### Task requirements:
Put the listing below into a numbered list with one line per item, skipping any blank lines and leaving out the pictures.

### Data supplied:
start

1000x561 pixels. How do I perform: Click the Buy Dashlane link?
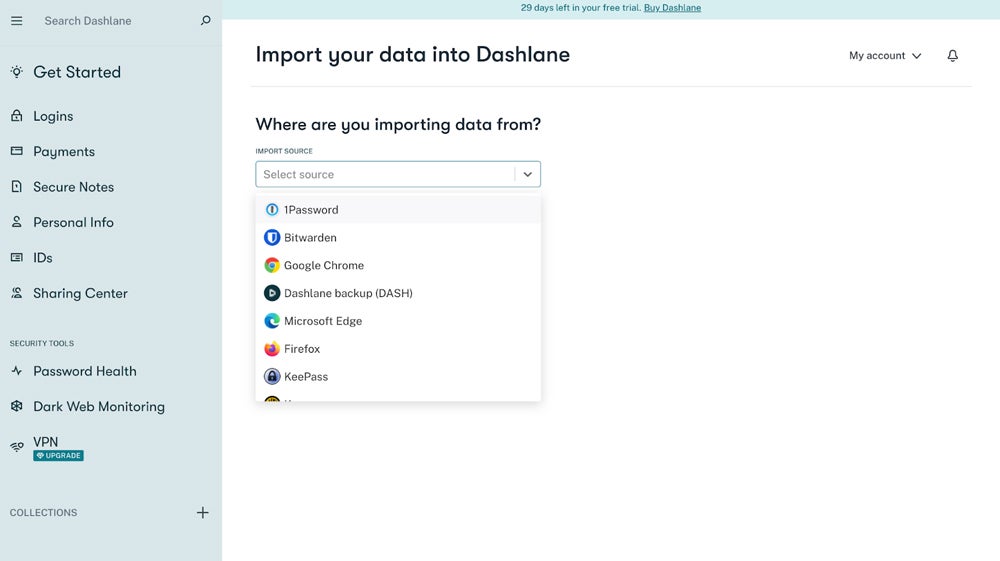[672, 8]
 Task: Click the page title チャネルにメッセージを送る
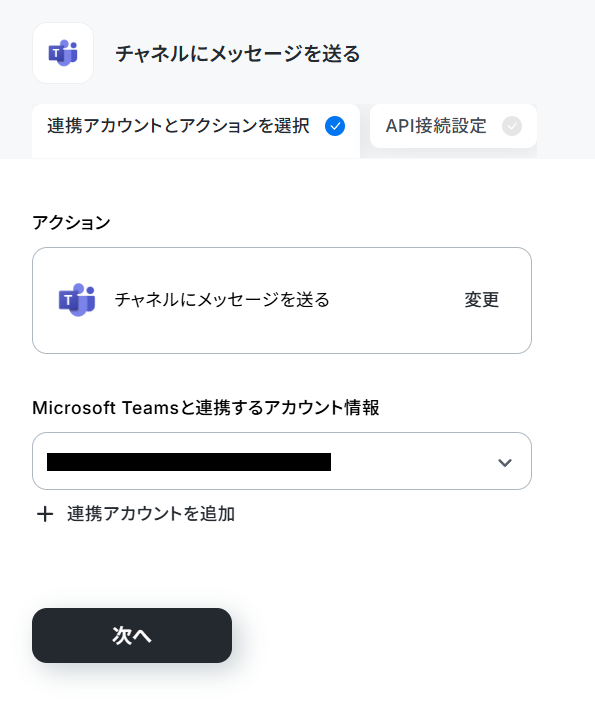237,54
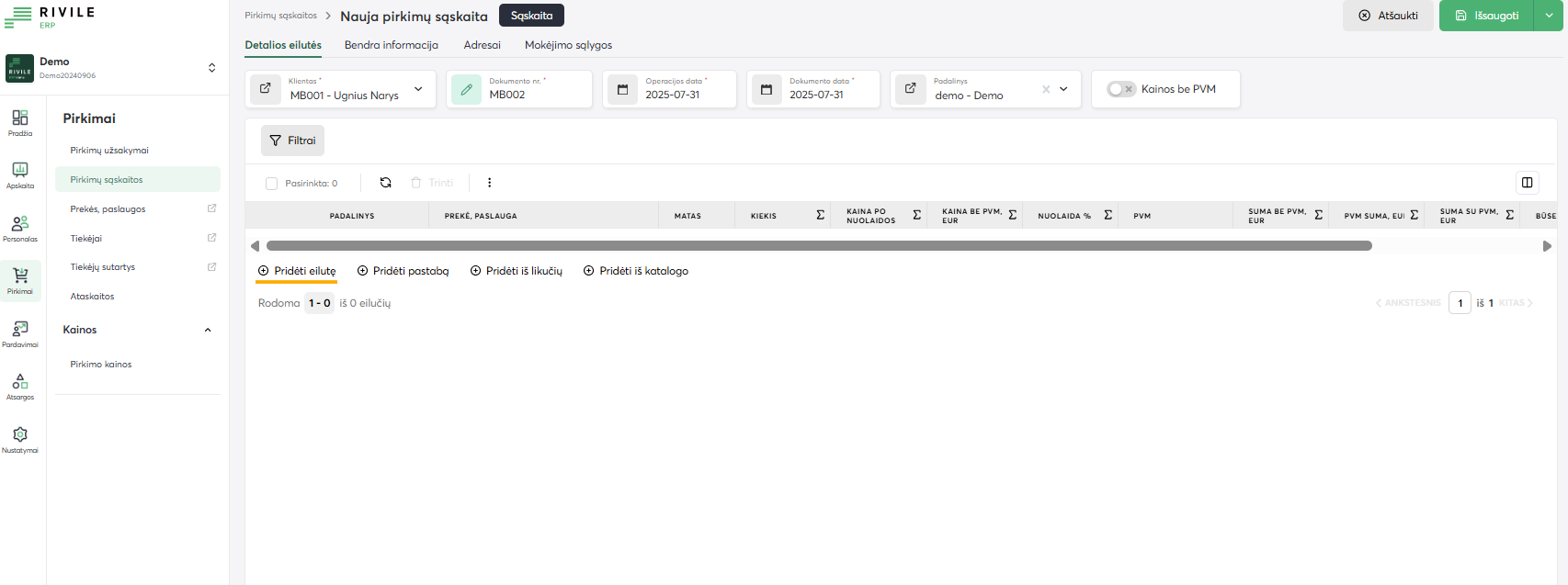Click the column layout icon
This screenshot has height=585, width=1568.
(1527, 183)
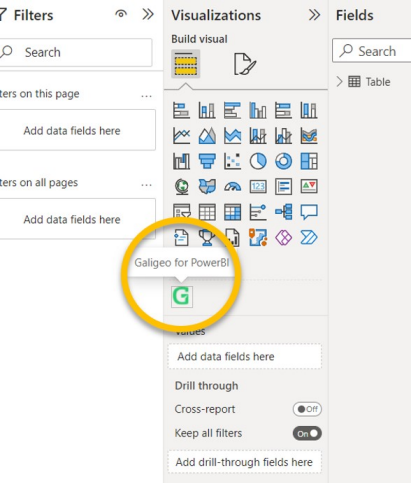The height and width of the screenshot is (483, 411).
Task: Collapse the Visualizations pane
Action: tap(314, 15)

end

### Correct result:
1. 1000x561 pixels. How do I perform: Click the Buy Dashlane link?
2. [672, 8]
3.  Task: Click the page title チャネルにメッセージを送る
4. 237,54
5. Click the column layout icon
6. This screenshot has height=585, width=1568.
7. (1527, 183)
8. The height and width of the screenshot is (483, 411).
9. Task: Collapse the Visualizations pane
10. Action: tap(314, 15)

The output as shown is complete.